Kelebihan dan Kekurangan cMyC Dibandingkan Troponin

Pemeriksaan cardiac myosin-binding protein C (cMyC) dan troponin memiliki kelebihan dan kekurangan masing-masing. Berbagai studi telah dilakukan untuk membandingkan efektivitas kedua marker ini.

Kelebihan cMyC Dibandingkan Troponin

Pada infark miokard akut, kadar cMyC meningkat secara signifikan pada 3–6 jam pertama dan menetap hanya hingga 12 jam. Oleh karena itu, cMyC dapat mendeteksi infark ulang. Troponin tidak dapat digunakan untuk hal ini karena dapat menetap hingga 14 hari setelah onset gejala.[1,2,6,7]

Pada infark miokard dengan onset gejala <3 jam, pemeriksaan cMyC sedikit lebih unggul daripada pemeriksaan hsTn dan troponin standar. Sementara itu, pada infark miokard akut dengan onset gejala <1 jam, cMyC jauh lebih unggul daripada hsTnT. Sayangnya, sensitivitas dan spesifisitas cMyC dengan onset gejala <1 jam lebih rendah daripada cMyC yang dilakukan 3 jam setelah onset gejala.[4,10]

Pemeriksaan cMyC juga berpotensi menjadi prediktor insiden dan faktor prognosis penyakit kardiovaskular. Selain itu, saat ini telah dikembangkan metode pemeriksaan cMyC yang high-sensitivity untuk mengimbangi metode pemeriksaan high-sensitivity cardiac troponin T dan I.[9-11]

Kekurangan cMyC Dibandingkan Troponin

Hingga saat ini, pemeriksaan cMyC belum dapat menggantikan peran troponin dalam mendiagnosis IMA karena masih memerlukan penelitian untuk memvalidasi nilai cut-off. Selain itu, saat ini belum ada patokan mengenai interval pengambilan darah ulang jika kadar cMyC meragukan pada pengambilan darah pertama.
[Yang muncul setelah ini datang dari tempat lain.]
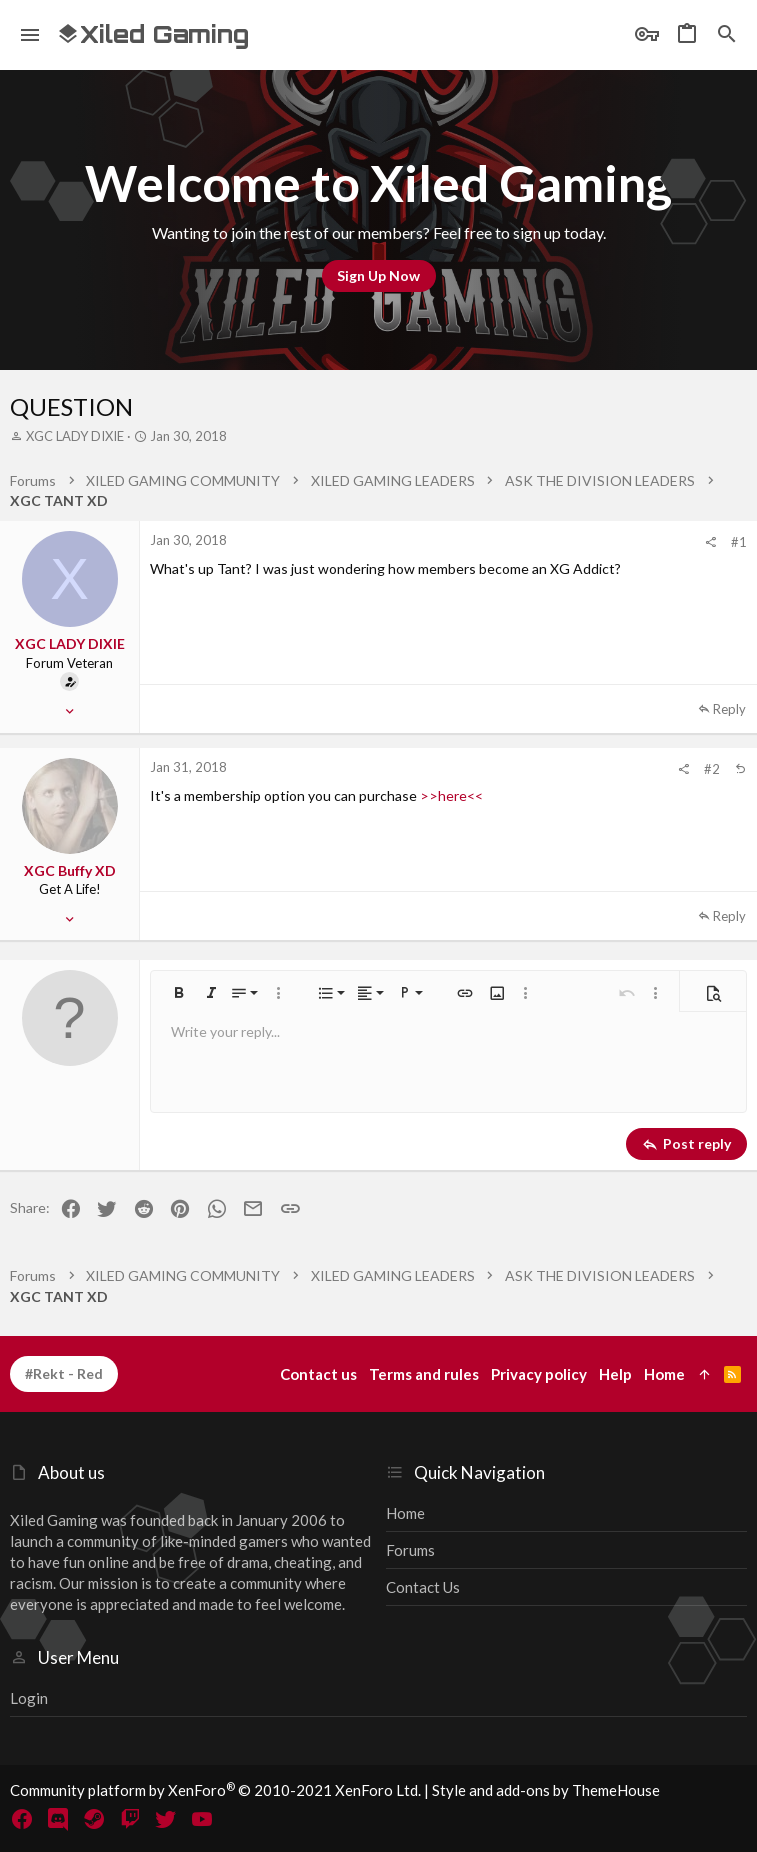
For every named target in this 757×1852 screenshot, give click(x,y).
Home (405, 1513)
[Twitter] (166, 1819)
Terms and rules (424, 1374)
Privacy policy (539, 1374)
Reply (729, 709)
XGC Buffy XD (70, 870)
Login (29, 1698)
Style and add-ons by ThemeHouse (546, 1790)
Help (615, 1374)
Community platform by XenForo (215, 1790)
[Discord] (58, 1819)
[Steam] (94, 1819)
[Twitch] (130, 1819)
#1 (739, 542)
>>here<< (451, 795)
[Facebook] (22, 1819)
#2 (712, 769)
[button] (30, 35)
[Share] (710, 542)
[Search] (727, 35)
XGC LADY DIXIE (75, 436)
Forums (410, 1550)
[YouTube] (202, 1819)
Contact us (423, 1587)
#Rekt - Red (64, 1373)
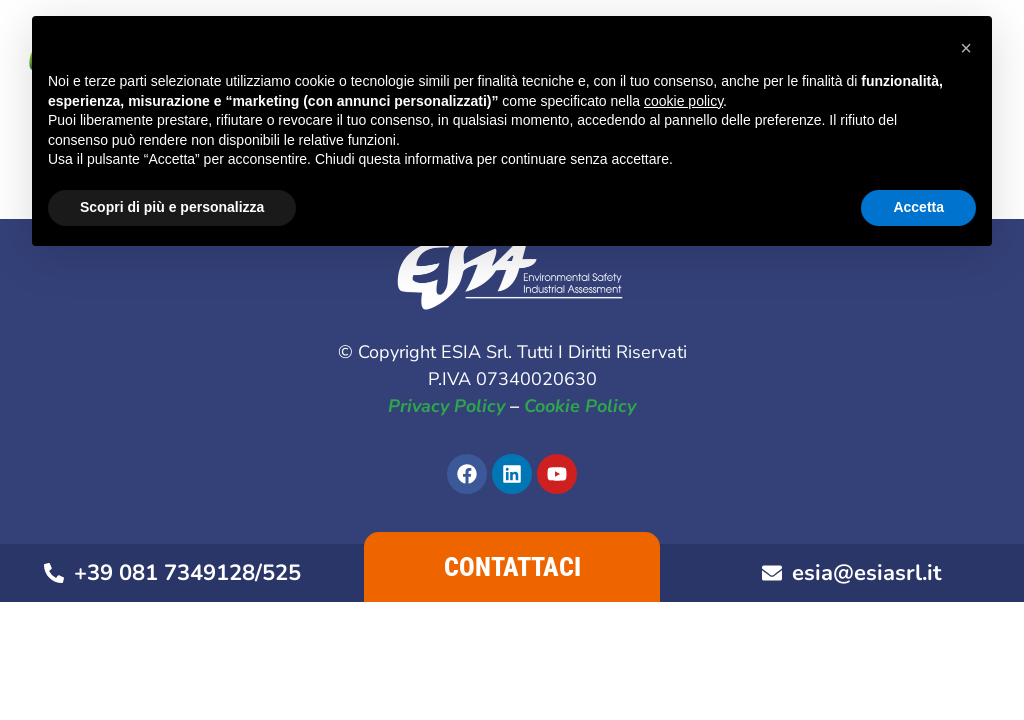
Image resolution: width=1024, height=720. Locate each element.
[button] (966, 48)
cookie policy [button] (683, 101)
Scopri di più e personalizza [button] (172, 207)
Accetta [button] (918, 207)
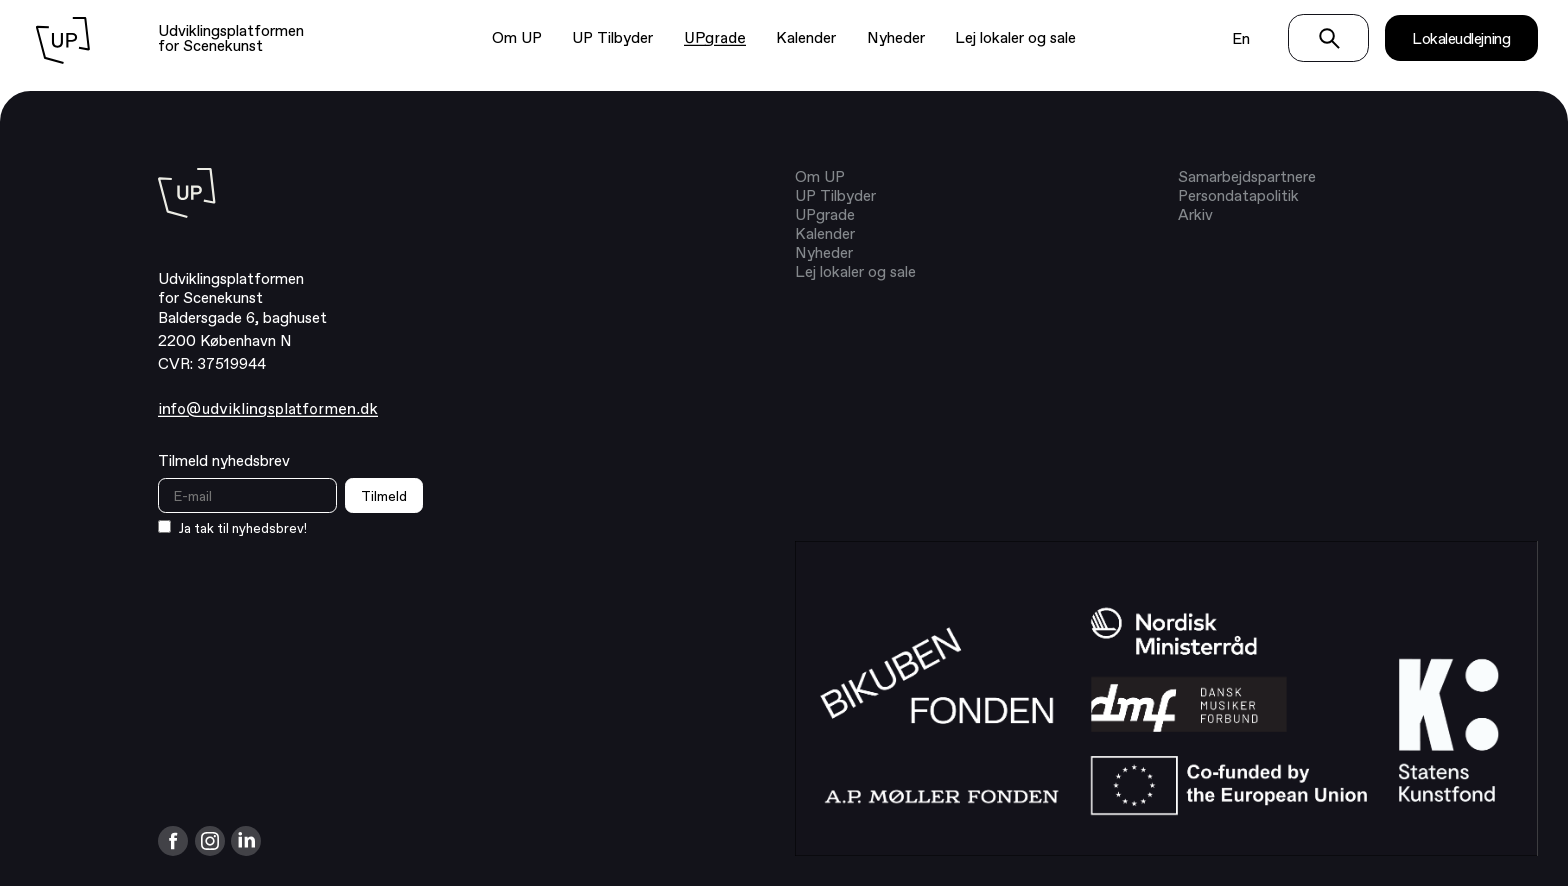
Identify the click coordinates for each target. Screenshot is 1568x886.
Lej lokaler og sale (1015, 37)
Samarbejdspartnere (1247, 176)
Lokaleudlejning (1461, 38)
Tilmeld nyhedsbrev (224, 460)
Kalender (806, 37)
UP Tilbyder (612, 37)
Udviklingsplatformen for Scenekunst (231, 38)
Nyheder (896, 37)
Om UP (517, 37)
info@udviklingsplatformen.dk (268, 409)
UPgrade (715, 38)
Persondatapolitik (1238, 195)
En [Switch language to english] (1241, 38)
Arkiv (1195, 214)
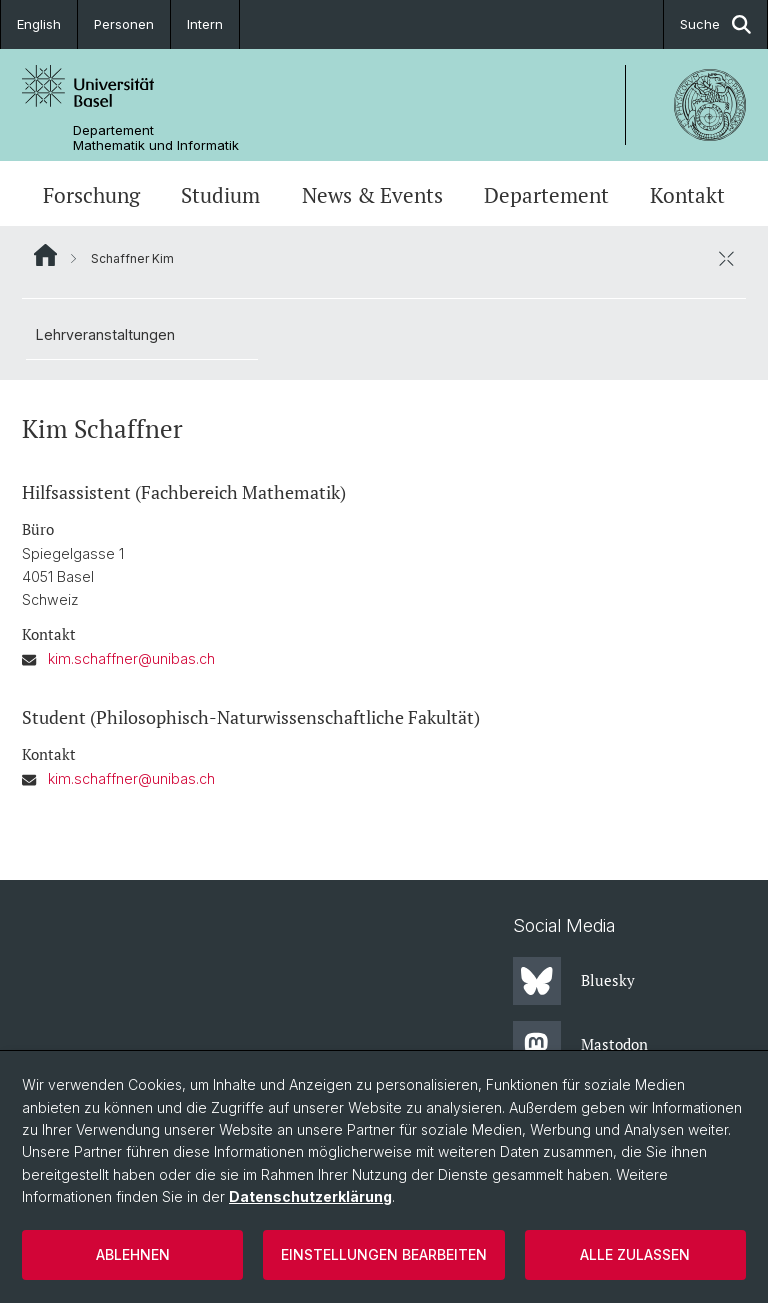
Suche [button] (715, 24)
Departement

Pemeriksaan cMyC saat ini hanya terbatas untuk keperluan penelitian saja dan belum digunakan dalam praktik klinis. Bila akhirnya cMyC akan digunakan secara klinis, masih diperlukan kajian untuk menentukan apakah pemeriksaan ini dapat dijadikan pengganti troponin atau harus digunakan bersama troponin.[4]

Kesimpulan

Cardiac myosin-binding protein C (cMyC) adalah suatu marker infark miokard akut yang menjanjikan. Marker ini dilaporkan berakurasi lebih baik daripada pemeriksaan hsTn (high-sensitivity troponin) dan troponin standar untuk mendeteksi infark miokard akut yang beronset gejala <3 jam. Selain itu, tidak seperti troponin, marker ini dapat dipakai untuk mendeteksi infark miokard ulang.

Namun, penggunaan cMyC saat ini belum dapat diimplementasikan secara umum dan belum bisa dijadikan pengganti troponin karena masih memerlukan studi lebih lanjut. Saat ini, guideline klinis yang ada masih menyarankan pemeriksaan high-sensitivity cardiac troponin T dan I untuk diagnosis IMA.